Les inhibiteurs de la pompe à protons, plus connus sous le nom d’IPP, sont devenus des médicaments incontournables dans le traitement des troubles digestifs. L’oméprazole, le pantoprazole ou encore l’ésoméprazole font partie de cette famille thérapeutique conçue pour réduire la production d’acide gastrique. Leur efficacité est reconnue pour soulager rapidement le reflux gastro-œsophagien, apaiser les brûlures d’estomac et prévenir l’apparition d’ulcères. Très efficaces à court terme, ces traitements sont largement prescrits par les médecins et plébiscités par les patients qui y trouvent un soulagement quasi immédiat. Pourtant, derrière cette apparente innocuité se cache une réalité plus préoccupante. Selon Arnaud Cinturel, pharmacien à Isneauville en Seine-Maritime, leur consommation massive, notamment chez les personnes âgées, soulève des interrogations légitimes sur les risques liés à leur utilisation prolongée. L’alerte de ce professionnel de santé, relayée par le site Pleine Vie, invite à reconsidérer l’usage systématique de ces médicaments au-delà de 60 ans.

Une prescription massive liée au mode de vie moderne

La popularité des IPP s’explique d’abord par l’augmentation des troubles digestifs dans nos sociétés contemporaines. Ces pathologies trouvent leur origine dans des facteurs de risque désormais bien identifiés. Une alimentation trop riche en graisses et en sucres, le stress chronique, la consommation excessive de café ou d’alcool constituent autant de déclencheurs du reflux gastro-œsophagien. À ces éléments s’ajoute la prise courante d’anti-inflammatoires non stéroïdiens comme l’aspirine ou l’ibuprofène, des médicaments reconnus pour fragiliser la muqueuse de l’estomac et favoriser l’apparition d’ulcères, précise Arnaud Cinturel. Face à ces troubles de plus en plus fréquents, les IPP apparaissent comme une solution simple, efficace et bien tolérée par les patients. Leur prescription s’est ainsi banalisée, parfois au-delà de ce que nécessiterait une utilisation ponctuelle. Cette démocratisation de l’accès à ces traitements, si elle répond à un besoin réel, pose néanmoins la question de leur usage raisonné, particulièrement chez les seniors dont l’organisme réagit différemment aux médicaments.

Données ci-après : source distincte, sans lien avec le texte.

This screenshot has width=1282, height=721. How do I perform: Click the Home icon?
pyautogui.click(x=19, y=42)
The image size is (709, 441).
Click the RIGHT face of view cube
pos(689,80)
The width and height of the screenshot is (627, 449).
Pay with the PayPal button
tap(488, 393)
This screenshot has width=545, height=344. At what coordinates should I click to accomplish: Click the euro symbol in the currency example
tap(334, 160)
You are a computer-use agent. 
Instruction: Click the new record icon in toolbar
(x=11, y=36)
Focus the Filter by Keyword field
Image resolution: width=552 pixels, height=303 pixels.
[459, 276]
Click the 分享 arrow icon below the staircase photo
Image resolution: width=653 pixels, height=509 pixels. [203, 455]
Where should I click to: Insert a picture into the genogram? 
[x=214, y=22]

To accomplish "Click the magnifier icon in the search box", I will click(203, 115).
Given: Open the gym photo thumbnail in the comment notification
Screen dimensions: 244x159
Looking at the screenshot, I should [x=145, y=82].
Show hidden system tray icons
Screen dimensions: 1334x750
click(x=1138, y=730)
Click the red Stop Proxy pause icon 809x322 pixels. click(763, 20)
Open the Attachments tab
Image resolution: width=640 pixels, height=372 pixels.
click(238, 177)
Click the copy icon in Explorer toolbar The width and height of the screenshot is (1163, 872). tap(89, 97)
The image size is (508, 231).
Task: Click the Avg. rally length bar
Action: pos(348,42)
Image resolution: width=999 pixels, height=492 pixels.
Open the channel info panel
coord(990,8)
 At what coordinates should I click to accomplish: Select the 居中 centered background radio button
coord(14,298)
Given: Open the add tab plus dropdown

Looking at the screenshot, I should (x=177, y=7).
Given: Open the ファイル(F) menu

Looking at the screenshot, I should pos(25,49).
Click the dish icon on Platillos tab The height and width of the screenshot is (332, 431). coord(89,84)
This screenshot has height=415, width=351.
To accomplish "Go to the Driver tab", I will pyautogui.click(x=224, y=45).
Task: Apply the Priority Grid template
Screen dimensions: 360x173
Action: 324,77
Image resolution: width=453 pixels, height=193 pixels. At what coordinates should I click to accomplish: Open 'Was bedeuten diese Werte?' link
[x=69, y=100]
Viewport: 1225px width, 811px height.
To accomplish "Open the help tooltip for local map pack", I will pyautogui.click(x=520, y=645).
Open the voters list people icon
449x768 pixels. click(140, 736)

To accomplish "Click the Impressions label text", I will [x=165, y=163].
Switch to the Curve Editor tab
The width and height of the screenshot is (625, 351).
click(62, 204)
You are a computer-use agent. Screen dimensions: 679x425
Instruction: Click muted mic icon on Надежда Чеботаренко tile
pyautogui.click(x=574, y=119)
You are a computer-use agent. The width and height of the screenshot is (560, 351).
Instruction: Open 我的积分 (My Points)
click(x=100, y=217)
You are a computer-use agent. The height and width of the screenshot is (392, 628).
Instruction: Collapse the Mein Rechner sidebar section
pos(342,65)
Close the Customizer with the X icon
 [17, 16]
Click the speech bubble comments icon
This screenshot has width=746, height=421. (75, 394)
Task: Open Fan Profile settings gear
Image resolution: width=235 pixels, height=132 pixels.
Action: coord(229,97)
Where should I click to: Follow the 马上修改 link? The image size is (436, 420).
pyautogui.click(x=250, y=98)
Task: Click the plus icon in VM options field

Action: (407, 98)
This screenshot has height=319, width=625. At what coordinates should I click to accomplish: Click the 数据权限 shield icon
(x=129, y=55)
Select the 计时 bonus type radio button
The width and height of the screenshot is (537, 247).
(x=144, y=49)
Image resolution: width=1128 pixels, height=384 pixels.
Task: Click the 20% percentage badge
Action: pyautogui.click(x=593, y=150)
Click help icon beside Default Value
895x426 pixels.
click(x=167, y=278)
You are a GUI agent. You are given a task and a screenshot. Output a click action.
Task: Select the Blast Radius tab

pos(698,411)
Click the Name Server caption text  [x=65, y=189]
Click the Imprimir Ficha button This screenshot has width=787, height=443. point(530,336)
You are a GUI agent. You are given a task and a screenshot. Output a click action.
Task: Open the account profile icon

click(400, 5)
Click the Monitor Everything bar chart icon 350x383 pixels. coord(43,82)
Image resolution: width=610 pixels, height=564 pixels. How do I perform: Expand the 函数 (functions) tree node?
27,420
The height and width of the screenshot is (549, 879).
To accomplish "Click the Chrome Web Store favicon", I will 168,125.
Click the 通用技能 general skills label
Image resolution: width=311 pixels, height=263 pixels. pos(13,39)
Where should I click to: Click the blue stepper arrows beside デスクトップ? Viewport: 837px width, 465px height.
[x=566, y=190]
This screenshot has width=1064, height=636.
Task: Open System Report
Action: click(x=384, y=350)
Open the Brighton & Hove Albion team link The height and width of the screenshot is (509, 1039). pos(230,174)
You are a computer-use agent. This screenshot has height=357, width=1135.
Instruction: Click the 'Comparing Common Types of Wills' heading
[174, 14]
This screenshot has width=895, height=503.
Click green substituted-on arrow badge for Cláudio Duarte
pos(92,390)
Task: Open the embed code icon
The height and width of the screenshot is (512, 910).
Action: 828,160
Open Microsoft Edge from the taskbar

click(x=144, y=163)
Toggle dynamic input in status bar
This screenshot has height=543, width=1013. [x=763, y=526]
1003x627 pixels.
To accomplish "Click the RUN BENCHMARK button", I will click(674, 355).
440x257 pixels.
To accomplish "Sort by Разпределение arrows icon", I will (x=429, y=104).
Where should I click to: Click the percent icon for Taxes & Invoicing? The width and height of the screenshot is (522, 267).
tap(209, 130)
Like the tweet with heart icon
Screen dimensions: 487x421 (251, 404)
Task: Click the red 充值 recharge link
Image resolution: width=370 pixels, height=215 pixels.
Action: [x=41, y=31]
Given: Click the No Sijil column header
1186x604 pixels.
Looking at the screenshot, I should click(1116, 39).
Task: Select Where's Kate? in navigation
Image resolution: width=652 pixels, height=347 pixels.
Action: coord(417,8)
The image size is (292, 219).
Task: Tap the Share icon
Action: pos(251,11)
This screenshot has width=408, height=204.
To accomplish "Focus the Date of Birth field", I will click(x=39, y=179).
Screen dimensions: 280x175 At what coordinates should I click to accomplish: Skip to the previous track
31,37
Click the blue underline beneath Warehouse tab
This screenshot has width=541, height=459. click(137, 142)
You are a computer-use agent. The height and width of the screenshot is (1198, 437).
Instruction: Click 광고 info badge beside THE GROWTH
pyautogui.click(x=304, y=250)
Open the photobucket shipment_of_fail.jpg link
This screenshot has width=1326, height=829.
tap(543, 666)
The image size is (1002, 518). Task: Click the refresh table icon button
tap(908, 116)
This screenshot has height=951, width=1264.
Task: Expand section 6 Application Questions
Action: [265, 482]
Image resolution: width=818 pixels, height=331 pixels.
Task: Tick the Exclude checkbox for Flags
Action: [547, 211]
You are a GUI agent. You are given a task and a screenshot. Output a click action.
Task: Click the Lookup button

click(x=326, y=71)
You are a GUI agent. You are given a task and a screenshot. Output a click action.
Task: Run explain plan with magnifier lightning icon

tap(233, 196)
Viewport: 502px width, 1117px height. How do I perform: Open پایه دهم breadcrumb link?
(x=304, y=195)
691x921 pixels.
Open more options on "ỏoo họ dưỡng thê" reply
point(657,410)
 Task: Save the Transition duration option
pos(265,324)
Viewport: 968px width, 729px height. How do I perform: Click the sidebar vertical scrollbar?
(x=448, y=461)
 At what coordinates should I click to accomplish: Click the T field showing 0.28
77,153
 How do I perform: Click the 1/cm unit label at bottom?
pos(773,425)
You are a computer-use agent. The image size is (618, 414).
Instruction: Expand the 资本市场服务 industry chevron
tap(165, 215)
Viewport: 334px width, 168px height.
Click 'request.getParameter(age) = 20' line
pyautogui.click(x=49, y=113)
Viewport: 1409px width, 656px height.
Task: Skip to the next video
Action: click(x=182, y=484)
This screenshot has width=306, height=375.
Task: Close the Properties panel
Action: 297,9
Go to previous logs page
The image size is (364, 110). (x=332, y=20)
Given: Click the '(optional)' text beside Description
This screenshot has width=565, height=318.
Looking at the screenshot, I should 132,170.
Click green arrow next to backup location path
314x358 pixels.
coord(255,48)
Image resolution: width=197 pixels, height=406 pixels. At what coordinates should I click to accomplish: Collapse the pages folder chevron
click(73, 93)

Des complications sérieuses chez les personnes âgées

Si les IPP restent sûrs lors d’une utilisation ponctuelle, leur consommation au long cours peut entraîner des complications préoccupantes, notamment après 60 ans. Le pharmacien explique que ces médicaments peuvent provoquer des carences nutritionnelles, des troubles digestifs persistants et parfois des complications plus graves chez les personnes âgées. Le mécanisme en cause repose sur une perturbation de l’absorption de nutriments essentiels tels que le calcium, le magnésium ou la vitamine B12. À long terme, cette mauvaise assimilation augmente significativement le risque d’ostéoporose et, par conséquent, de fractures osseuses. Par ailleurs, en modifiant le pH de l’estomac, les IPP perturbent l’équilibre du microbiote digestif, cet ensemble de micro-organismes qui joue un rôle crucial dans notre santé. Cette modification favorise la prolifération de bactéries indésirables, avec à la clé un risque accru de diarrhées ou, plus rarement, d’atteintes rénales. Face à ces constats, la Sécurité sociale a décidé de surveiller de près la prescription de ces médicaments. Des discussions sont actuellement en cours pour encadrer leur usage au long cours et éviter les traitements prolongés injustifiés. Toutefois, comme le souligne Arnaud Cinturel, la question reste délicate car les médecins conservent leur liberté de prescription dès lors qu’ils estiment celle-ci médicalement justifiée.